As sombras de Fedro e Sócrates encontram-se no infer­no. Saudações e mesuras de Fedro, quase ironias. Sócrates lança, imediatamente, duas imagens-torpedo: "Espera. Não posso responder. Bem sabes que nos mortos a reflexão é indi­visível. Estamos agora muito simplificados para que uma ideia não nos absorva até o final de seu curso" e "Os viven­tes têm um corpo que lhes permite sair do conhecimento e nele reentrar. São feitos de uma casa e de uma abelha", fulminante associação homem-casa-abelha-pensamento, que remete à mesma urgência da identidade fundamental de Al­berti, "... a casa é uma pequena cidade".

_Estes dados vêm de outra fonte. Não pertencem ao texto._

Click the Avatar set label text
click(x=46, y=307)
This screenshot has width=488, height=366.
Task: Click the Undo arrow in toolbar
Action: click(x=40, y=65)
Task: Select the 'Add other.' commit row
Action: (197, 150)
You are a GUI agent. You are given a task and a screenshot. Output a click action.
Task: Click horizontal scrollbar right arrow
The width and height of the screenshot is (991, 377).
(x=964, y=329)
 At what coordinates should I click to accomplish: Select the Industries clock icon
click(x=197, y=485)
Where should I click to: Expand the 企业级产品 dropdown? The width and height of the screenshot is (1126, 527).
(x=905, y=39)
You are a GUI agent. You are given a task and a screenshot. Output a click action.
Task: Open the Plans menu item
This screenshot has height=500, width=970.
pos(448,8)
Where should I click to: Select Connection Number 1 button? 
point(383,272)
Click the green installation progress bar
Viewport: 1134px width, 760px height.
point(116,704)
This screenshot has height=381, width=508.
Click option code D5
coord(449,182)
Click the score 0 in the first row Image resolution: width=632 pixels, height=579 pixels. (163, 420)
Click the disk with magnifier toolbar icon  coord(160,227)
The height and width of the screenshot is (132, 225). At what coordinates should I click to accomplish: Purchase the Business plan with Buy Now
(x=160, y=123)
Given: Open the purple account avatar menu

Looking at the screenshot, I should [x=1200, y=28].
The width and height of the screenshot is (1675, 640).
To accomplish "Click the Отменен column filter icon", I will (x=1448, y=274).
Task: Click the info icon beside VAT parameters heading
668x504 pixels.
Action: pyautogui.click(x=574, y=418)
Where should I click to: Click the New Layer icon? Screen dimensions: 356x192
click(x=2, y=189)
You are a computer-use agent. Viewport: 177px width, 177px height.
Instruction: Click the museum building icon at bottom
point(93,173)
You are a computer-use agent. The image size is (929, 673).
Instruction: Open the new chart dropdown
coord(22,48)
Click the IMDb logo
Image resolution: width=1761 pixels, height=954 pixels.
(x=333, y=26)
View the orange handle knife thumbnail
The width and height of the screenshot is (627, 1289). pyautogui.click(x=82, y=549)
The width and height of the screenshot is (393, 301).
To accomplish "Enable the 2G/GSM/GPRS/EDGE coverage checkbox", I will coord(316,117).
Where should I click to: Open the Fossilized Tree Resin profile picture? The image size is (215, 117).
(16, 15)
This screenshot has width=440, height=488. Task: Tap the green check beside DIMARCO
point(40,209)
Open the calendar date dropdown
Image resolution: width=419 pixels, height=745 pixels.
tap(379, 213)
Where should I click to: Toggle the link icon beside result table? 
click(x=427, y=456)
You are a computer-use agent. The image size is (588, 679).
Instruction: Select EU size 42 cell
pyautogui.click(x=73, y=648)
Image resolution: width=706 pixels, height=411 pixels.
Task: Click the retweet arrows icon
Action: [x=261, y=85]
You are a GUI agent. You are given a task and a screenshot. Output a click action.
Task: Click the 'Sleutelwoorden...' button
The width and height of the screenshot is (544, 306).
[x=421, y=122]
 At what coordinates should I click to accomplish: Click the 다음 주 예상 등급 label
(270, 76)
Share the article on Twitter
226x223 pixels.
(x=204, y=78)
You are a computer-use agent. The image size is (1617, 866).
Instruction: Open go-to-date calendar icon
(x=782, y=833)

Não podemos considerá-las como simples referências ou analogias ocasionais. É tal o contraste entre a leveza e a formalidade dos cumprimentos iniciais e a contundência da ma­gistral resposta, que temos que vê-las como velocíssimas in­tuições: seria, a primeira, uma premonitória advertência à babel universal contemporânea? à confusão dos circuitos con­gestionados que impede o diálogo? às ruidosas assembleias inconclusas, tão necessárias quanto inúteis? ao conflito sel­vagem e insolúvel dos interesses subalternos mais egoístas? à manifestação excessivamente enfática e concomitante de vul­garidades, que destrói qualquer possibilidade de entendimen­to? Na segunda imagem, sobretudo a identidade homem-casa é muito forte e leva ao centro mesmo de antigo debate. A casa é a primeira construção, e construção, é o tema, constrói o homem. A casa é seu corpo, que é a medida do mundo, dá as verdadeiras referências do prazer e guia o espírito.

Começam a conversar sobre as limitações atuais de suas vidas. Fedro ouve mal e não consegue divisar as coisas conhe­cidas que vão sendo levadas pelo rio do Tempo, "vastidão imen­sa e acidentada (...), sem brilho"; se estivesse vivo, sentiria náu­sea ante aquele "verdadeiro fluir dos seres". Postado na mar­gem das almas, lembra esquisitices dos mortais... "E, de onde então, (...) esse gosto do eterno entre os viventes? Tu perseguias o conhecimento. Os mais ignorantes tentam desesperadamente preservar até os cadáveres dos mortos. Outros constroem templos e tumbas, esforçando-se por torná-los indestrutíveis." Sócrates ignora a pequena maldade e contesta elegantemente: "Loucura! ó Fedro; claramente o percebes. Mas os Destinos decidiram que entre as coisas indispensáveis à raça humana figurassem necessariamente alguns desejos insensatos. Não ha­veria homens sem o amor. Nem a ciência, sem absurdas ambições. E de onde pensas que tenham sido extraídas a primei­ra ideia e a energia para os imensos esforços que erigiram inú­meras cidades tão ilustres e tantos monumentos inúteis que, embora incapaz de os conceber, a razão admira?".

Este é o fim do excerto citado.